En las postrimerías del pasado siglo, dos intelectuales de prestigio sostuvieron una serie de diálogos a corazón abierto. De una parte el cardenal Carlo María Martini, arzobispo de Milán, teólogo reputado, y de la otra, el semiólogo, filósofo y novelista laico Umberto Eco. Los dos, ya lamentablemente fallecidos, fueron galardonados con el Príncipe de Asturias en reconocimiento a sus labores. Sus encuentros al principio en revistas, dieron origen a unos libros que fueron best-seller. Los diálogos son un modelo de cómo debatir libremente las ideas de cada uno, con educación y respeto mutuo. Otros diálogos entre la fe y la razón, no tuvieron tanta suerte y acabaron como el rosario de la aurora.

En mis años de estudio, teníamos un compañero, Eduardo, que era un chaval de procedencia humilde. Hijo único, su padre trabajaba en Astilleros, como carpintero de ribera. Si quieren conocer más de la profesión, en aquella época, imagínense a un tipo subido a un andamio, sujeto al costado de un barco en construcción, a más de veinte metros sobre el suelo, pegando martillazos. Todo lo soportaba el padre de Eduardo, persiguiendo sólo un sueño: que su hijo fuera algún día ingeniero. Para ello, no le importaba hacer las horas extraordinarias que hicieran falta, pese a lo duro de la tarea y lo mal pagadas que estaban.

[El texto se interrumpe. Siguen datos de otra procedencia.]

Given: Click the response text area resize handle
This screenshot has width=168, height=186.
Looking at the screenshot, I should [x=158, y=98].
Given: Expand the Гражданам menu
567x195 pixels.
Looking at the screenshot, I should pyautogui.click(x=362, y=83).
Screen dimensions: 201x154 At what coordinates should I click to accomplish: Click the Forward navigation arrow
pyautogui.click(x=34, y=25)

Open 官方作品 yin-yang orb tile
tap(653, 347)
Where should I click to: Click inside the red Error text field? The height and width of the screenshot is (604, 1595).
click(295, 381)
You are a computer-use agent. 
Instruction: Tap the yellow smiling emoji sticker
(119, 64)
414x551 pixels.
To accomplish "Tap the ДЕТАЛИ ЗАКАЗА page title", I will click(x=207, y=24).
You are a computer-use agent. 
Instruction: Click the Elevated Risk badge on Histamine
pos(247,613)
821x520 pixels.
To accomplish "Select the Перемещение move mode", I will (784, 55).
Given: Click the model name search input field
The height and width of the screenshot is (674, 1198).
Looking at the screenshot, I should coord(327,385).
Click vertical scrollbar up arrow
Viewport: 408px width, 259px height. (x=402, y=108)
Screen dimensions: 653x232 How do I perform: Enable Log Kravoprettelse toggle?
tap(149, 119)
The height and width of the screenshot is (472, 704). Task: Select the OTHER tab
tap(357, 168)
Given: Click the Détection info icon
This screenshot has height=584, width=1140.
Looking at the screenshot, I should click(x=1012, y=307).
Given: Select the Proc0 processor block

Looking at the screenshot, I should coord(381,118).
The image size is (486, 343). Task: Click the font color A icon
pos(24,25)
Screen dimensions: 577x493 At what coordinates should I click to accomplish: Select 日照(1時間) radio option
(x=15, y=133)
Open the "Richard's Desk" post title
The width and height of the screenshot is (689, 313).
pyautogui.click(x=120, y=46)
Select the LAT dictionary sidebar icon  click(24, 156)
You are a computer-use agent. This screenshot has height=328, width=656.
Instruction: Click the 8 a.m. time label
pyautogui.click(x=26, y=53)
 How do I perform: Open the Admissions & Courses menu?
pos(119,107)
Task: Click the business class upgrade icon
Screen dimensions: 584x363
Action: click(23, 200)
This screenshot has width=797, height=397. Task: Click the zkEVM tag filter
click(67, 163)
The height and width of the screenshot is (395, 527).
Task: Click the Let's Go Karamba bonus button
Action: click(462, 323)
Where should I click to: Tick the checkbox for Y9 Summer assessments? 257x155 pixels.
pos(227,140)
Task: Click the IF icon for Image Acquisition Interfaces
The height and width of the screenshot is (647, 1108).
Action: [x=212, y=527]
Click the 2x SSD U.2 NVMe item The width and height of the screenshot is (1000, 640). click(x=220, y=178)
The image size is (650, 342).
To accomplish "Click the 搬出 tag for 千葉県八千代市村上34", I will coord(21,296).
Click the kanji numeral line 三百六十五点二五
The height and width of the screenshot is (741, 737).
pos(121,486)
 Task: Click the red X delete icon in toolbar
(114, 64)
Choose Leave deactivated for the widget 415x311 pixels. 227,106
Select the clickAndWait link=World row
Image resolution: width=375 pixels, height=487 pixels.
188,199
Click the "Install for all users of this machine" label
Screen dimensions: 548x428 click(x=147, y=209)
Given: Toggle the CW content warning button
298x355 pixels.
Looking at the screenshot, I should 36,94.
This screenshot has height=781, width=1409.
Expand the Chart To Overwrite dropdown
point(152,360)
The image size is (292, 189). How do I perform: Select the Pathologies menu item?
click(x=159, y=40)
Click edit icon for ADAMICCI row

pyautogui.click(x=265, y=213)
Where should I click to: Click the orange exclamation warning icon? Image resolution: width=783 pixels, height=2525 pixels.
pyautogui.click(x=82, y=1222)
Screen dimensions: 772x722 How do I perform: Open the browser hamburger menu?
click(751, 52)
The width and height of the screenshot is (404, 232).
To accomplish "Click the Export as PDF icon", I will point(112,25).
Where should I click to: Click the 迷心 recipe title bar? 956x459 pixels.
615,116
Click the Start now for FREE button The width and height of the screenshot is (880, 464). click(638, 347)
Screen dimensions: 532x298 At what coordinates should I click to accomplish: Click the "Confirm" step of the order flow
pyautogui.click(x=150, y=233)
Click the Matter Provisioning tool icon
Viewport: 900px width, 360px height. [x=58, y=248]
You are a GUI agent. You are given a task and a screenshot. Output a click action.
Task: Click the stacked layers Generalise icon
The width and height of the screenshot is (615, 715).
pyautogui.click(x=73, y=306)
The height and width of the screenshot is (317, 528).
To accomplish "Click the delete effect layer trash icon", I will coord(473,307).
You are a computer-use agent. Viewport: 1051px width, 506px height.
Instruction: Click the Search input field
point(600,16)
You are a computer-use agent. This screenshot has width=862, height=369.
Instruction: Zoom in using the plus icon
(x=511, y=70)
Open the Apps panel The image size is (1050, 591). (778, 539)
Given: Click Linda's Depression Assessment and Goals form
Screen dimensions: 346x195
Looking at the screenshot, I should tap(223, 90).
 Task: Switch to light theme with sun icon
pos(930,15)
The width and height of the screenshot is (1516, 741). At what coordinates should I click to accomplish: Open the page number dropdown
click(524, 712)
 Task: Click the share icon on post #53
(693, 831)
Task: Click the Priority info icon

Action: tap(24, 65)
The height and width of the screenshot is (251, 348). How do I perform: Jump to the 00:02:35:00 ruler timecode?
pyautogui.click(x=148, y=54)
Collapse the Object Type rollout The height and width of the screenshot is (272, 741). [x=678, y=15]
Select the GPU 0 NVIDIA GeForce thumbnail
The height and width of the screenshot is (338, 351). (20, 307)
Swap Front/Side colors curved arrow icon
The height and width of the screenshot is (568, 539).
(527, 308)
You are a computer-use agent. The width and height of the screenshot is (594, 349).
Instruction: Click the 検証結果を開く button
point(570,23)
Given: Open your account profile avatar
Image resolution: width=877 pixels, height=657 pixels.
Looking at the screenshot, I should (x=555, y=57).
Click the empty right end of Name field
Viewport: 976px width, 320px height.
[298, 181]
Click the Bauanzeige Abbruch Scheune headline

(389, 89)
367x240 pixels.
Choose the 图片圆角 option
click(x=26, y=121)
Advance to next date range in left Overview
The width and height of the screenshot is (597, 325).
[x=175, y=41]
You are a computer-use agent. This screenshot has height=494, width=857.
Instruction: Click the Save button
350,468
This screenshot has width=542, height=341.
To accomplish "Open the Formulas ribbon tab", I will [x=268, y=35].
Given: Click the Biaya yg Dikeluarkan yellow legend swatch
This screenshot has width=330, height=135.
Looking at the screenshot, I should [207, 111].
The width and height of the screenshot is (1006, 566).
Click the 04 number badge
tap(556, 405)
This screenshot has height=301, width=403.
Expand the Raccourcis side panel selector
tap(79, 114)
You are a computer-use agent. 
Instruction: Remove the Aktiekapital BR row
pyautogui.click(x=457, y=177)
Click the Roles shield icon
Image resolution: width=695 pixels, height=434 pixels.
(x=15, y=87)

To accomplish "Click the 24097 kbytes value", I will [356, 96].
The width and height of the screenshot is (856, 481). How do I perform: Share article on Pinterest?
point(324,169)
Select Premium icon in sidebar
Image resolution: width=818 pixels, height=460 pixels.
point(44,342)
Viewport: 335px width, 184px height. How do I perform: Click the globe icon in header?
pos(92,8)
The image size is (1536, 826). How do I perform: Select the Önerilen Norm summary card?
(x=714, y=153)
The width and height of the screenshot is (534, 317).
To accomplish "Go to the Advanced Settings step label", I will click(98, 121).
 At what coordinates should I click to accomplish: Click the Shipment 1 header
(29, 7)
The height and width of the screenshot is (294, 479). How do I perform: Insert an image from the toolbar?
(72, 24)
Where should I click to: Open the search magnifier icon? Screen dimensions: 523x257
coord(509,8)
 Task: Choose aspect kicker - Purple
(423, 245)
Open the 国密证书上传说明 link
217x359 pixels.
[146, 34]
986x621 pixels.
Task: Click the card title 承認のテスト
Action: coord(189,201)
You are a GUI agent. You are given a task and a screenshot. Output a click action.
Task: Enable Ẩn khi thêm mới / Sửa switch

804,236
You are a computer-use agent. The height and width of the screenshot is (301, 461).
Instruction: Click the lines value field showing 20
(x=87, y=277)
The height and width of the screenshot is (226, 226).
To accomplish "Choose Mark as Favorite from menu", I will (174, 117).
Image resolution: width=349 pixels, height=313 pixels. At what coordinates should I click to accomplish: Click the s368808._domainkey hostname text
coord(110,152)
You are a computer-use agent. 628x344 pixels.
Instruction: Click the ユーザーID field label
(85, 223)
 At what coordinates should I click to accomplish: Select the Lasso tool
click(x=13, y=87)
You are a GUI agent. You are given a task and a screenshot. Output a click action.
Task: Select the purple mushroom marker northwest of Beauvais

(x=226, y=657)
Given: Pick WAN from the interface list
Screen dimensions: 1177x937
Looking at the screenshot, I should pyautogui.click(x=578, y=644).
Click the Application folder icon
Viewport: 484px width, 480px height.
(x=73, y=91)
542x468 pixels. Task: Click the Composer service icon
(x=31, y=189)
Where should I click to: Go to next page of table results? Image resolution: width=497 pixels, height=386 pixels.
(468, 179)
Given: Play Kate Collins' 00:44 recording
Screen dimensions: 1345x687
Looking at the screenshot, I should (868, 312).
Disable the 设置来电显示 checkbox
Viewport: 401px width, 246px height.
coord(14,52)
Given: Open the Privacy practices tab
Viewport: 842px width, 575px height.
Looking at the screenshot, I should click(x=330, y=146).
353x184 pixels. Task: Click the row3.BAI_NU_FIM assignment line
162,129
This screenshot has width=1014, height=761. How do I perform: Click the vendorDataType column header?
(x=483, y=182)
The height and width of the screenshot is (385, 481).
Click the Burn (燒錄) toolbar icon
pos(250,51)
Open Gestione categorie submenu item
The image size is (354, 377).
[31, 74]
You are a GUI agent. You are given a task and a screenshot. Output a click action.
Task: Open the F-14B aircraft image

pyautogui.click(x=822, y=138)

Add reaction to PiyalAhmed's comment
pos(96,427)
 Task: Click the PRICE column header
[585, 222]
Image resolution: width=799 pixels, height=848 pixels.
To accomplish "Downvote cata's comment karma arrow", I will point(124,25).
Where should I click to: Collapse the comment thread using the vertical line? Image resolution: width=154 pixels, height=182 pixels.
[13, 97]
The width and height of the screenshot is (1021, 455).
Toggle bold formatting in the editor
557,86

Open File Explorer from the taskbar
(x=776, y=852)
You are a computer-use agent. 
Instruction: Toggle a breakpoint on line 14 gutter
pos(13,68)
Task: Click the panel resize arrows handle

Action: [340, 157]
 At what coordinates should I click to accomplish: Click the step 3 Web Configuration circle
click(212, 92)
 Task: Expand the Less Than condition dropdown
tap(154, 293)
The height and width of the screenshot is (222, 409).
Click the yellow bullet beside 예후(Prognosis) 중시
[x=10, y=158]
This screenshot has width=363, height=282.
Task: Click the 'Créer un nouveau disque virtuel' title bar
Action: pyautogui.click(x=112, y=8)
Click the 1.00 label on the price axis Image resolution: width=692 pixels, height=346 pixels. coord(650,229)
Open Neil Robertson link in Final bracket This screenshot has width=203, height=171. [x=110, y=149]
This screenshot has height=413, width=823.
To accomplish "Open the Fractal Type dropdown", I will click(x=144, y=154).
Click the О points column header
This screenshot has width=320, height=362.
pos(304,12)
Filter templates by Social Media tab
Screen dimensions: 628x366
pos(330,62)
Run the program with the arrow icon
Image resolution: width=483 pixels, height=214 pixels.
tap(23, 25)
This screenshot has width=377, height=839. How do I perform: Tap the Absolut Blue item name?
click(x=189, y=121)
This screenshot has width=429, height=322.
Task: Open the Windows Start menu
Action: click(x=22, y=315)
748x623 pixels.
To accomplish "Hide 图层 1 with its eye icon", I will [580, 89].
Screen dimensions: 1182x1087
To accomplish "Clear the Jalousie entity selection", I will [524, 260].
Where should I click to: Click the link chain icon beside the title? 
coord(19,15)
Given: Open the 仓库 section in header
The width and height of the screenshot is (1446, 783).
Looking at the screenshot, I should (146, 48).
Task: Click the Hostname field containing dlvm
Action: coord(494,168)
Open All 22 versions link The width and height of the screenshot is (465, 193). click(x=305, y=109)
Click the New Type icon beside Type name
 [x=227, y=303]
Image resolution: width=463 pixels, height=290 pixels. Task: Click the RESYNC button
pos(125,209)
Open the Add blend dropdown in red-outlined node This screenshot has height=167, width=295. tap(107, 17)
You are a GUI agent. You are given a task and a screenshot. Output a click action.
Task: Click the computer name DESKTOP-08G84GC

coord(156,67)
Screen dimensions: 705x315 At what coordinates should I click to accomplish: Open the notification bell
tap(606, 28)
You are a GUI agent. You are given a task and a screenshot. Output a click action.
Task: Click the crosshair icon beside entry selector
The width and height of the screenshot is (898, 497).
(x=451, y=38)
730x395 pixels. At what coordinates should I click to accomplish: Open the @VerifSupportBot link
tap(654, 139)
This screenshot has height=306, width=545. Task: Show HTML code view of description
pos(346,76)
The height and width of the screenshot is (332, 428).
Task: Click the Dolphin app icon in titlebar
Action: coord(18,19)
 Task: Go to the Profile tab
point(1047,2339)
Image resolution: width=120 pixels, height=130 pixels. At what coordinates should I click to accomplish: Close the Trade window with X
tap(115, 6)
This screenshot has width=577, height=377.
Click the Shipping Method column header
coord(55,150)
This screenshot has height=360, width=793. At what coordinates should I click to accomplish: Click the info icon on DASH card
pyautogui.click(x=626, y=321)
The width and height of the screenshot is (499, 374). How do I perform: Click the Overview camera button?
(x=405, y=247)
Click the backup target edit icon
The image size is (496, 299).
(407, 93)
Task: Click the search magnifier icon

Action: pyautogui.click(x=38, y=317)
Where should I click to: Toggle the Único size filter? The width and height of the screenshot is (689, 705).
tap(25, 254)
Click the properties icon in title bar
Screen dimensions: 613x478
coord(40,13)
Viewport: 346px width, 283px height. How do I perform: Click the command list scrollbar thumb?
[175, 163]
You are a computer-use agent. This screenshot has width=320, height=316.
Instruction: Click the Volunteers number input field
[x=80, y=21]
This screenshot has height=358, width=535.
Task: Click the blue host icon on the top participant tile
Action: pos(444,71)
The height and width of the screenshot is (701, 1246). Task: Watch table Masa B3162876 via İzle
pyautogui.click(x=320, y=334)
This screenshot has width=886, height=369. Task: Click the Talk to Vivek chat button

Hacía un tiempo que veíamos raro a Eduardo. Faltaba a clase, su sonrisa se había convertido en bobalicona y manejaba una pasta que en él, tieso de nativitate como todos, no era habitual. Una tarde nos comunicó solemnemente su decisión de abandonar la carrera, para dedicarse a ser Pastor de una iglesia evangelista o de los últimos días o de vaya usted a saber. Su opción religiosa era firme. Alfonso que era de pocas palabras pero rotundas, su mote era la campana de Pamplona, se atrevió a preguntarle lo que todos teníamos en mente y no nos atrevíamos a preguntar: "¿Se lo has dicho a tu padre?". Un par de días después apareció de nuevo Eduardo con el brazo en cabestrillo y una aparatosa escayola. Hubo dos versiones, la típica caída por la escalera y otra, la más verosímil, es que la noticia cogió a su padre haciendo bricolaje, con un listón de madera en la mano, con el que le midió la espalda y ahí acabó el debate. Eduardo volvió a los estudios, acabó la carrera y le perdimos la pista. Su camino de Damasco, fue de ida y vuelta. Antológico, el comentario de Alfonso: "Este Eduardo es muy voluble. Ahora que lo habían hecho mártir, va y se raja".